1 - No caso em que, após a avaliação prevista no n.º 1 do artigo anterior, a DNPSP considerar que a não conformidade do artigo de pirotecnia não se limita ao território nacional, deve comunicar à Comissão Europeia e aos outros Estados-Membros os resultados de avaliação e as medidas que exigiram que o operador económico tomasse.
2 - O operador económico em questão deve assegurar a aplicação de todas as medidas corretivas adequadas relativamente aos artigos de pirotecnia em causa por si disponibilizados no mercado da União Europeia.
3 - Sempre que o operador económico em causa não tome as medidas corretivas adequadas, no prazo que lhe for concedido nos termos da alínea b) do n.º 3 do artigo anterior, a DNPSP deve informar a Comissão Europeia e os demais Estados-Membros das medidas tomadas para:
a) Proibir ou restringir a disponibilização dos artigos de pirotecnia no mercado nacional;
b) Retirar ou recolher os artigos de pirotecnia.
4 - A informação indicada no número anterior deve conter todos os pormenores disponíveis e em especial os seguintes dados:
a) Identificação do artigo de pirotecnia não conforme;
b) A sua origem;
c) A natureza da alegada não conformidade e do risco conexo;
d) A natureza e duração das medidas nacionais tomadas;
e) Os argumentos expostos pelo operador económico em causa.
5 - A DNPSP deve indicar, nomeadamente, se a não conformidade se deve a uma das seguintes razões:
a) Não conformidade do artigo de pirotecnia com os requisitos ligados à saúde e à segurança das pessoas ou a outros aspetos relativos à proteção do interesse público previstos no presente decreto-lei;
b) Deficiência das normas harmonizadas previstas no artigo 16.º que conferem a presunção de conformidade.

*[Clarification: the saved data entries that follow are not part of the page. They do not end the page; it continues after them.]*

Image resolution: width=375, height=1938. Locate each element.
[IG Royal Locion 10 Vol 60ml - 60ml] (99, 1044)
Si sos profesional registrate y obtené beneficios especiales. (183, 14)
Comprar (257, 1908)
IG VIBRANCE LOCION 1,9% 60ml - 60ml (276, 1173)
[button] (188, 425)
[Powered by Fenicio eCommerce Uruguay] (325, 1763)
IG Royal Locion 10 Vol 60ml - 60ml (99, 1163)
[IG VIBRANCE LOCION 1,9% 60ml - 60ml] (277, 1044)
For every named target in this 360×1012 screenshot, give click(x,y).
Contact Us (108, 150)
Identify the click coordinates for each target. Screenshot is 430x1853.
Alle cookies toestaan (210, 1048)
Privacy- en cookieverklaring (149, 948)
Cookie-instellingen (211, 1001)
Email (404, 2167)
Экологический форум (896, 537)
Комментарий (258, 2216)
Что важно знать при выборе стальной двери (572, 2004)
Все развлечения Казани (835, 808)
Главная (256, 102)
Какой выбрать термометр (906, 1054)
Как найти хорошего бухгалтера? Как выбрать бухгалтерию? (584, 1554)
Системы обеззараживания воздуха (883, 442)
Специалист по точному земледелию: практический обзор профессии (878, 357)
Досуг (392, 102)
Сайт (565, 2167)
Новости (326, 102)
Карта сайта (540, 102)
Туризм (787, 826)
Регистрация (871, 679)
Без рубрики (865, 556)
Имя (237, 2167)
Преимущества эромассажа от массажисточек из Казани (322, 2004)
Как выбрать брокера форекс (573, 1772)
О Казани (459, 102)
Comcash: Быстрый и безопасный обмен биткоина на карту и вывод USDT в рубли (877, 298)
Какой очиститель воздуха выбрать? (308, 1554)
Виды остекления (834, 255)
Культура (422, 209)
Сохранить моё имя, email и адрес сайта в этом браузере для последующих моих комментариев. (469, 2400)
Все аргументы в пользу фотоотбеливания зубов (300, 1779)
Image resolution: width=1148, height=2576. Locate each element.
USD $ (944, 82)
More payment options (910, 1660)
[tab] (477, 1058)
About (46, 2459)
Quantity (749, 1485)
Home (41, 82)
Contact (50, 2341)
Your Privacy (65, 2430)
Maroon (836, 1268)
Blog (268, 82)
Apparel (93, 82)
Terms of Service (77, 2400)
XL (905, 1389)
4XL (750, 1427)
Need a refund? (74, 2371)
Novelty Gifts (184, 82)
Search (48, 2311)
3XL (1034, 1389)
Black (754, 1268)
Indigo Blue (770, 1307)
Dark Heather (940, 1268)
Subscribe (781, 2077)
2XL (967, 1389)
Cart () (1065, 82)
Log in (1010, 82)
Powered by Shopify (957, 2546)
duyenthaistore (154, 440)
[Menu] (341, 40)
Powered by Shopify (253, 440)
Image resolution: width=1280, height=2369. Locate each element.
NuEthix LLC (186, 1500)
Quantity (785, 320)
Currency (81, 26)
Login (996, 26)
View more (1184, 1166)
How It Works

6 - Se, no prazo de três meses a contar de receção das informações referidas no n.º 4, os Estados-Membros ou a Comissão Europeia não tiverem levantado objeções a uma medida provisória tomada pela DNPSP, considera-se que essa medida é justificada.
7 - As medidas restritivas tomadas em relação a um artigo de pirotecnia, nomeadamente a sua retirada do mercado, são de aplicação imediata.
8 - Se, no termo do procedimento previsto nos n.os 2 e 3, forem levantadas objeções às medidas tomadas por um Estado-Membro ou a Comissão Europeia considere que essas medidas são contrárias à legislação da União Europeia, pode, na sequência da avaliação da Comissão Europeia, a medida adotada pela DNPSP ser considerada:
a) Justificada, levando a DNPSP a tomar as medidas previstas no número anterior e informa a Comissão Europeia desse facto;
b) Injustificada, levando a DNPSP a revogar as medidas tomadas.